For instance, when I first started just putting on a pair of panties was heaven. In a short amount of time, that became 'normal' and I needed more. Throughout the years, I moved on up the ladder that most of us climb. Panties to skirts, to full outfits, breast forms, to makeup.... eventually leading to the urge to be seen by others, to go out in public, to be accepted.
I've achieved most of these goals and it always ends the same. What is new and exciting quickly becomes 'normal', so off I go looking for the next step.
At this point, I underdress 24/7, wear a skirt or dress almost the entire time I'm home with my SO, have gone out in pubic shopping, etc. But now that all feels normal.
I find myself out of rungs on the ladder. I do NOT want to transition or live 24/7 as a woman. I enjoy being a man. But the plateau I've reached with my crossdressing leaves me wondering "Where do I go from here" and even worse... once I find out, what do I do after THAT?
The only step left for me is to go for acceptance from friends and family, but the cost of that would be higher than I can pay right now so it is not a step I'm ready to take (I know that some might latch on to this point and try to say otherwise, but just trust me... it isn't right for ME at this point in my life).

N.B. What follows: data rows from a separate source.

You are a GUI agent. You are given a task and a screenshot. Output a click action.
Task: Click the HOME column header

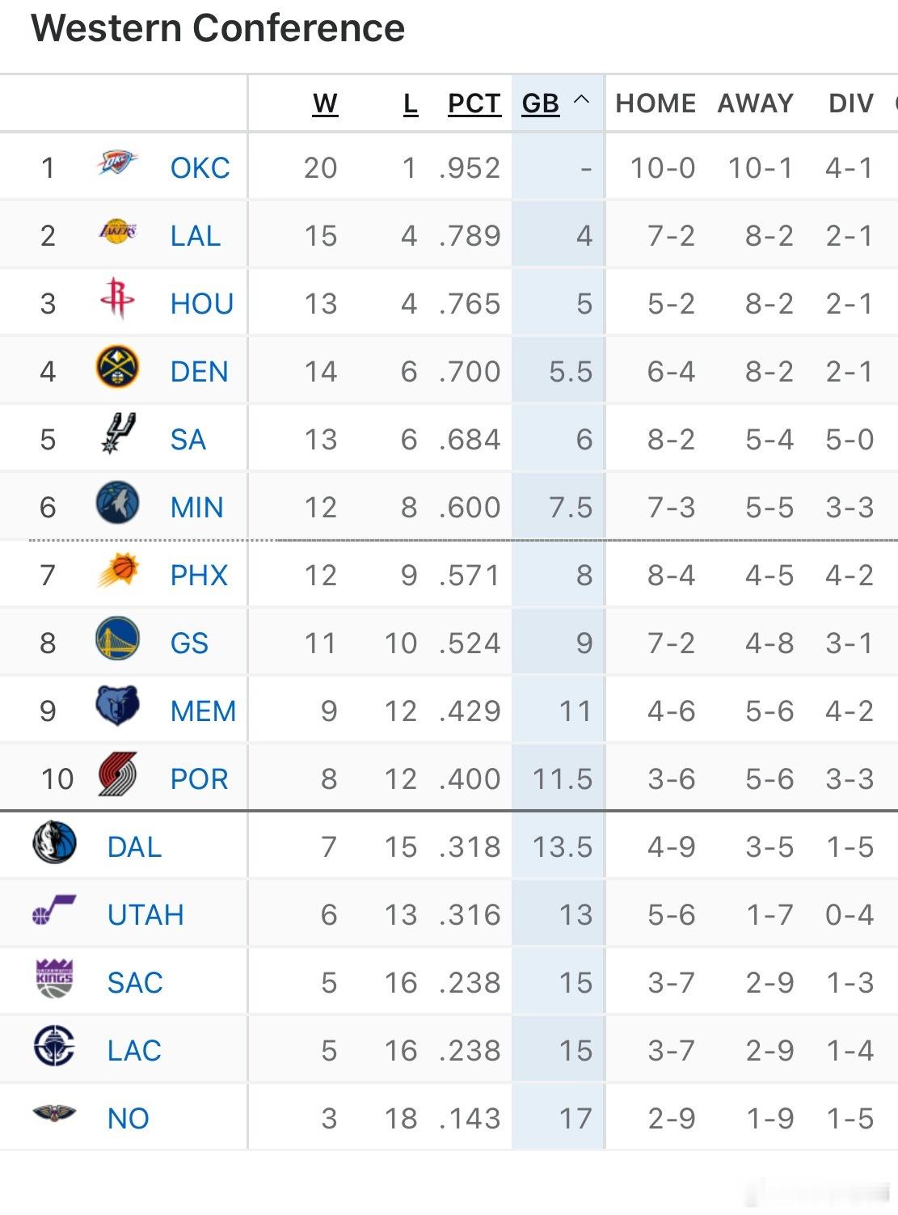(x=656, y=103)
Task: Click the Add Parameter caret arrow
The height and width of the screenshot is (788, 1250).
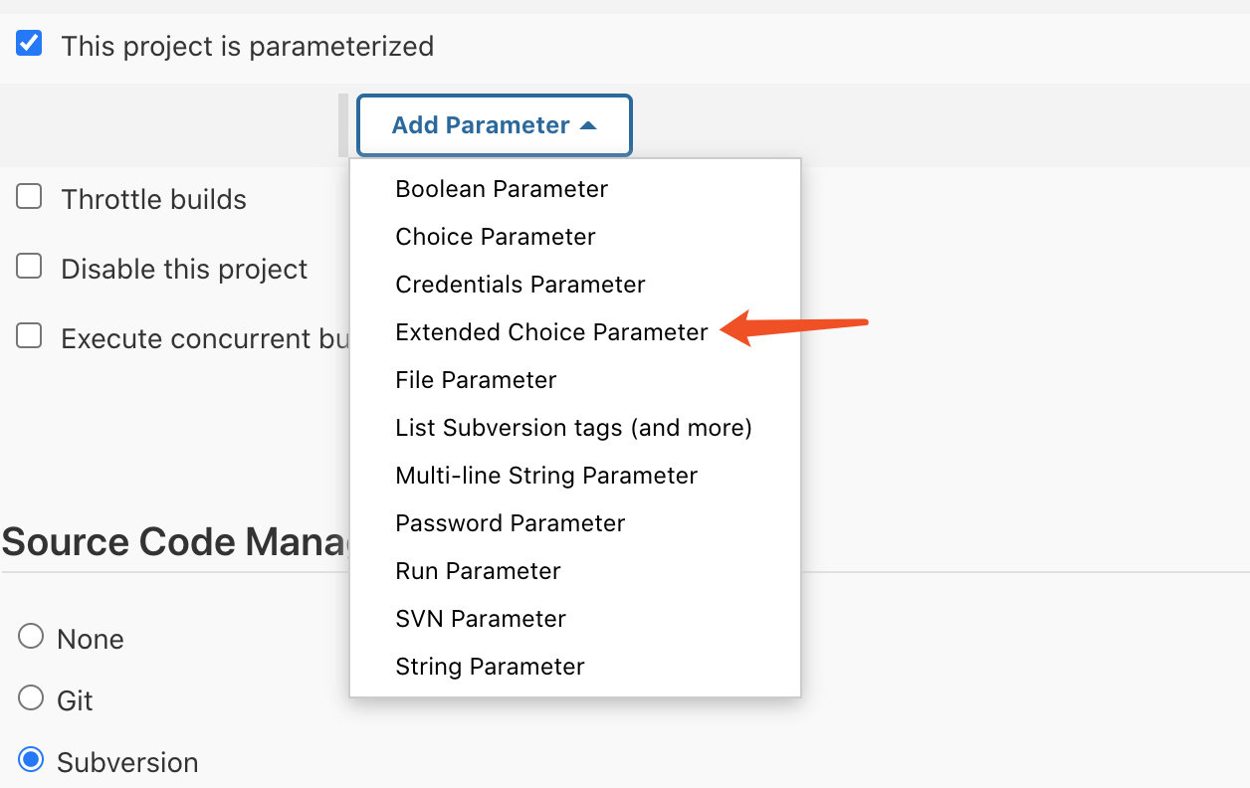Action: [588, 125]
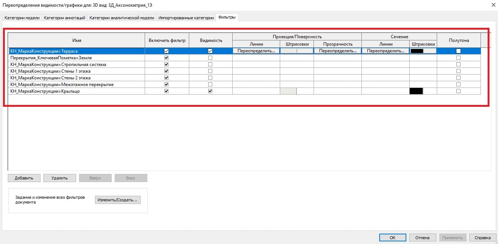Screen dimensions: 498x244
Task: Disable filter checkbox for Терраса row
Action: pyautogui.click(x=166, y=51)
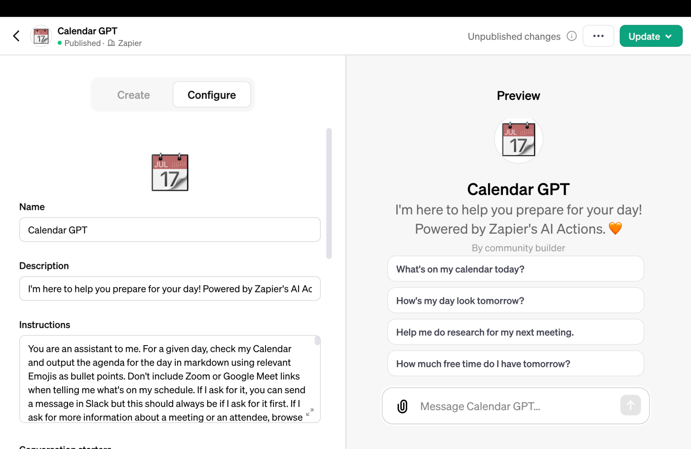This screenshot has width=691, height=449.
Task: Click the Configure panel vertical scrollbar
Action: point(329,193)
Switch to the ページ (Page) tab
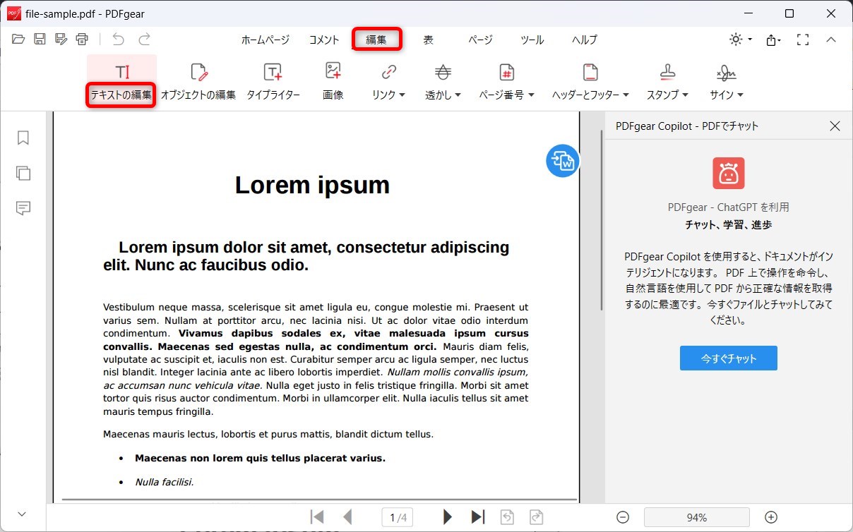Screen dimensions: 853x532 tap(480, 40)
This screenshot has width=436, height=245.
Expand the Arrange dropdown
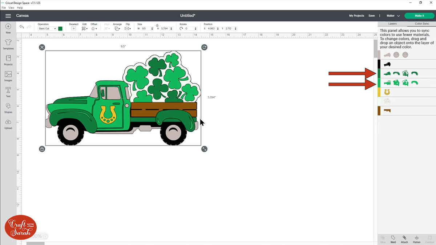[x=117, y=28]
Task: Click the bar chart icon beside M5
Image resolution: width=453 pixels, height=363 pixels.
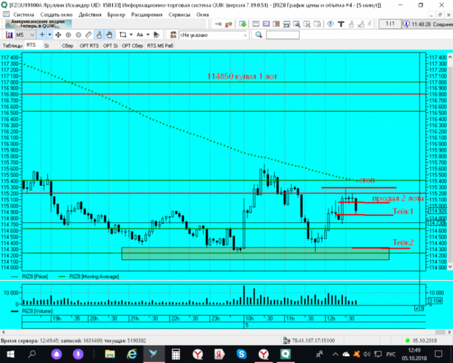Action: 9,35
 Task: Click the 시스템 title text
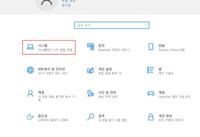43,45
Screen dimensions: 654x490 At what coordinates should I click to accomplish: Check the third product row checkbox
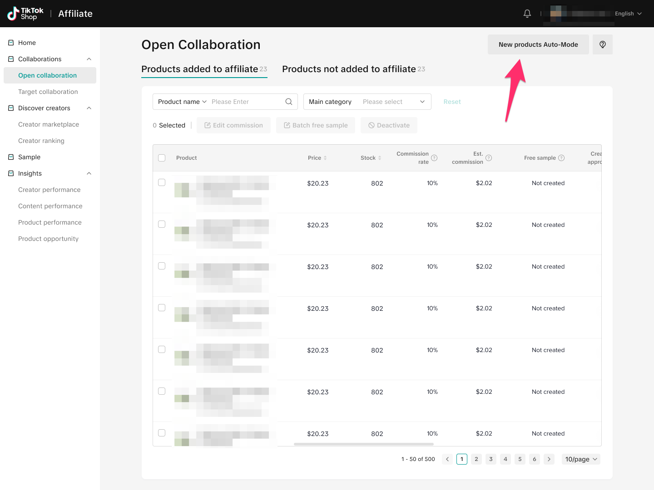tap(162, 266)
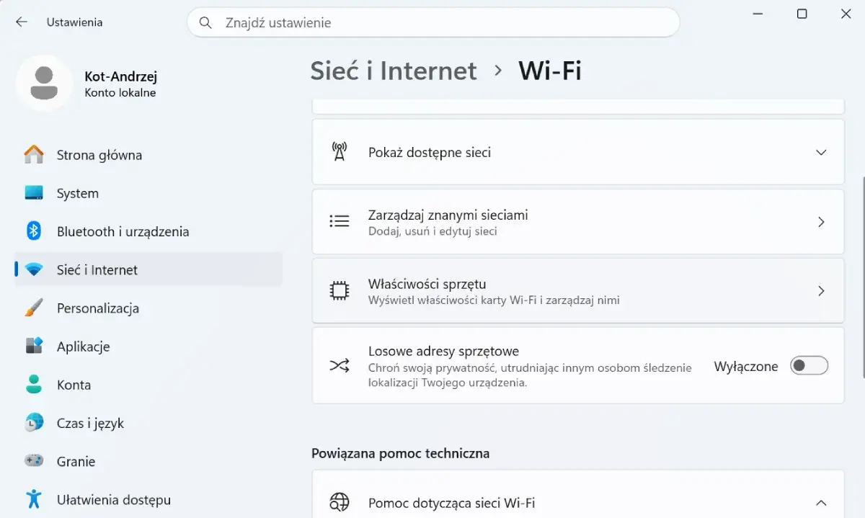The image size is (865, 518).
Task: Open Właściwości sprzętu page
Action: click(x=578, y=291)
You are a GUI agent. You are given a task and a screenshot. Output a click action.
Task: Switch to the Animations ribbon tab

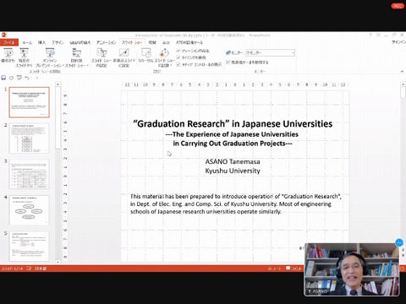(x=106, y=42)
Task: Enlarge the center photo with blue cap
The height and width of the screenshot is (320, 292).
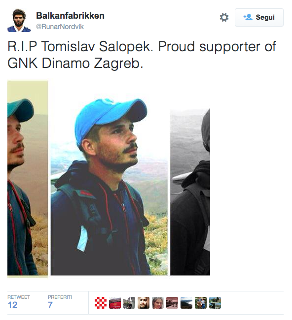Action: click(x=109, y=185)
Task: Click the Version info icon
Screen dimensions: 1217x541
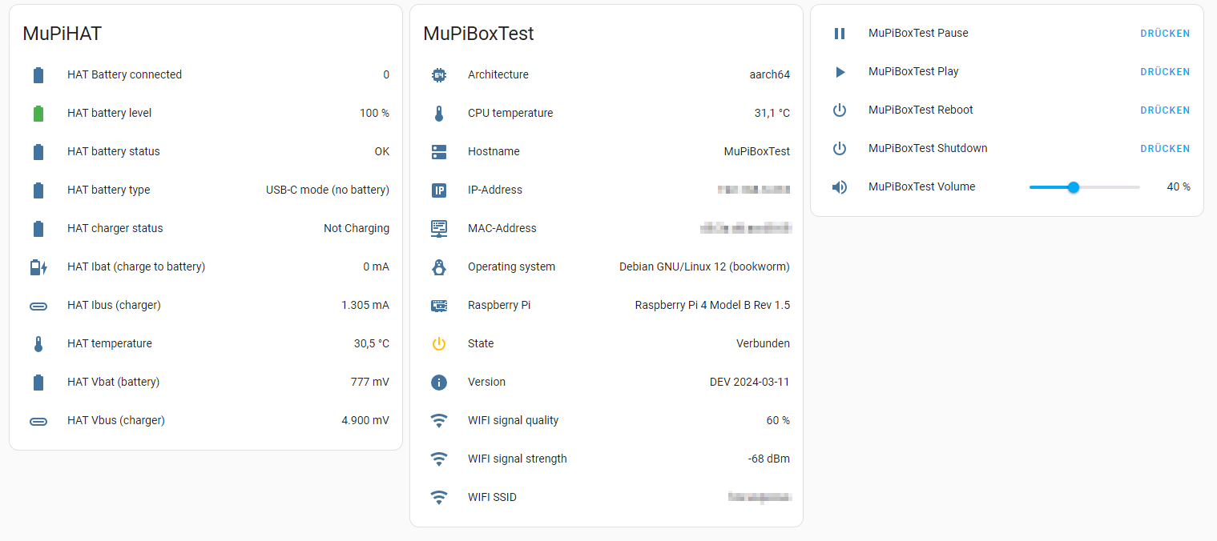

I know I should be perfectly happy with what I have... and believe me I DO appreciate the things I have, but I guess after 50 years of always moving toward the 'next thing' I feel like I'm kind of stalled now that there IS no next thing.
And in the end, I am left wondering if I would have been better off having more control, trying to keep myself at a level where even the little things (a pair of panties, or a skirt for a stolen few minutes once a week) would have been better.